1960 à 2018, le Sénégal et ses 4 présidents, à l’heure du bilan. Par Cheikh Diallo

En revisitant l’histoire politique de la république du Sénégal, il apparaît clairement qu’avec nos 4 présidents, la descente vers les abysses du sous-développement a été crescendo. Chacun d’eux, a joué sa partition dans la situation catastrophique que vit aujourd’hui notre pays.

Le premier Léopold Sedar Senghor, un poète philosophe, se basait sur des critères cosmiques pour visionner. Sinon, comment comprendre sa fameuse vue d’esprit qui voulait que le Sénégal soit comme Paris en 2000.

Cela sans poser aucune disposition programmatique ou économique qui nous permettrait d’égaler la Métropole en termes de développement. Rêveur à l’optimisme béant, le peuple a rêvé avec lui pendant ses 21 ans au pouvoir.

Le réveil fut brutal. Lui-même étant conscient de son échec, usita L 35, léguant ainsi le pouvoir à Abdou Diouf. Abdou Diouf, l’ancien premier ministre, un administrateur civil taciturne a gouverné le pays comme un département.

S’emmurant dans son silence légendaire, il n’a fait que promouvoir les politiques d’ajustement structurel du FMI et de la Banque Mondiale, néfastes au tissu économique du pays. Avec des hommes comme Jean Collin, un colon qui faisait du chantage son mode de management.

Ousmane Tanor Dieng, plus effacé mais très entreprenant mais qui gérait le pouvoir avec prudence. S’appuyant sur un P.S, parti état qui lui a permis d’asseoir son pouvoir pendant 19 ans, il finit par sortir par l’alternance de 2000.

Quant à Maître Abdoulaye Wade, le troisième, l’opposant légendaire doté d’une intelligence rare, il transforma le pays en chantiers, de grandes infrastructures, des routes, universités et lycées dans les coins les plus reculés du pays.

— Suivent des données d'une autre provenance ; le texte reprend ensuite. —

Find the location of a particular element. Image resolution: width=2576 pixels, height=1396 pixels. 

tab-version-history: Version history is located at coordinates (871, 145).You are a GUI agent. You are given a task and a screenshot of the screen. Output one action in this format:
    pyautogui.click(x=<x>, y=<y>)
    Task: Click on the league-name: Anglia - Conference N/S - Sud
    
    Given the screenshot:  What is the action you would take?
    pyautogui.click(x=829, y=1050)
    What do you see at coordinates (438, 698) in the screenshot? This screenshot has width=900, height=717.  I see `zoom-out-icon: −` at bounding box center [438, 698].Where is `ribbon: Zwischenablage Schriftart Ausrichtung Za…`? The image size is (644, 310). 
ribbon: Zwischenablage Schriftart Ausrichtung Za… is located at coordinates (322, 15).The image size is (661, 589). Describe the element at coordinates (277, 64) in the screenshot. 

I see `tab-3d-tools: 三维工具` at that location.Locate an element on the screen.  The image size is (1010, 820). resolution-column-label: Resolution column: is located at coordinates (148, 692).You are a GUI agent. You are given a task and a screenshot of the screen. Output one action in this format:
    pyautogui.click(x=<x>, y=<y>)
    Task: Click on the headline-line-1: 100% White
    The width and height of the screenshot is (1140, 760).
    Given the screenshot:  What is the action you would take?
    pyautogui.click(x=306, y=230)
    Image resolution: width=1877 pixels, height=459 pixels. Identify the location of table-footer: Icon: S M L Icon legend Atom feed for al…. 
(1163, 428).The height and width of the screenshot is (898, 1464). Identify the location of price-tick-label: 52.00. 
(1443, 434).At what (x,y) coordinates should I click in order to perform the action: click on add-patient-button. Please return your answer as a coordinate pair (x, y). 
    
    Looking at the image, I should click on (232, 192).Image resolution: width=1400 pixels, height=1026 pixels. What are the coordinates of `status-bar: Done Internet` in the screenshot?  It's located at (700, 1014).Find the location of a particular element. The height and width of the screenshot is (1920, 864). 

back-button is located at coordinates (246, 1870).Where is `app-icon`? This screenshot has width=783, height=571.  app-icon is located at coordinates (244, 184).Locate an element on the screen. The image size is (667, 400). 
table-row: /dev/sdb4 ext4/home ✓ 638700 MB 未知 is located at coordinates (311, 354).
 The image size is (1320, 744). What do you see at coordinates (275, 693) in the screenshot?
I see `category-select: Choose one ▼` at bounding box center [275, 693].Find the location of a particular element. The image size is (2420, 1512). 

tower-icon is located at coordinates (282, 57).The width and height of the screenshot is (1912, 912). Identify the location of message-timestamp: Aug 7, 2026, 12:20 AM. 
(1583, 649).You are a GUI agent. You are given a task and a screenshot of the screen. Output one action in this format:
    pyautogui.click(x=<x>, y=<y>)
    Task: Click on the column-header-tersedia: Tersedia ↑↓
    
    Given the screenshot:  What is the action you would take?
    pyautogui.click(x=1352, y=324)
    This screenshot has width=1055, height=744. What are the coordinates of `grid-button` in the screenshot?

Fini par les caprices de son fils Karim Wade, il rata son troisième mandat, celui de trop que lui avait autorisé le Conseil Constitutionnel, qui avait fini d’installer le pays dans un cycle de violence inouïe. Macky Sall plébiscité par 65% de ses concitoyens, il devient le plus occidental de tous en confiant tous les secteurs de l’économie aux multinationales françaises, excepté quelques-uns.

Coïncidence ou pure chance, l’apparition, du gaz et du pétrole sur nos côtes lui permette de rêver plus que Senghor et Wade.

En visionnant de plus près l’histoire politique du Sénégal, on constate une opposition paresseuse, qui manque de leaders et d’initiatives convaincantes pour éclairer leurs démarches. Avec l’élection de 2019 qui se profile à l’horizon, rien n’est proposé. La classe politique est dans une stagnation totale, rien ne bouge. Sauf que la générosité des sénégalais est sans limite.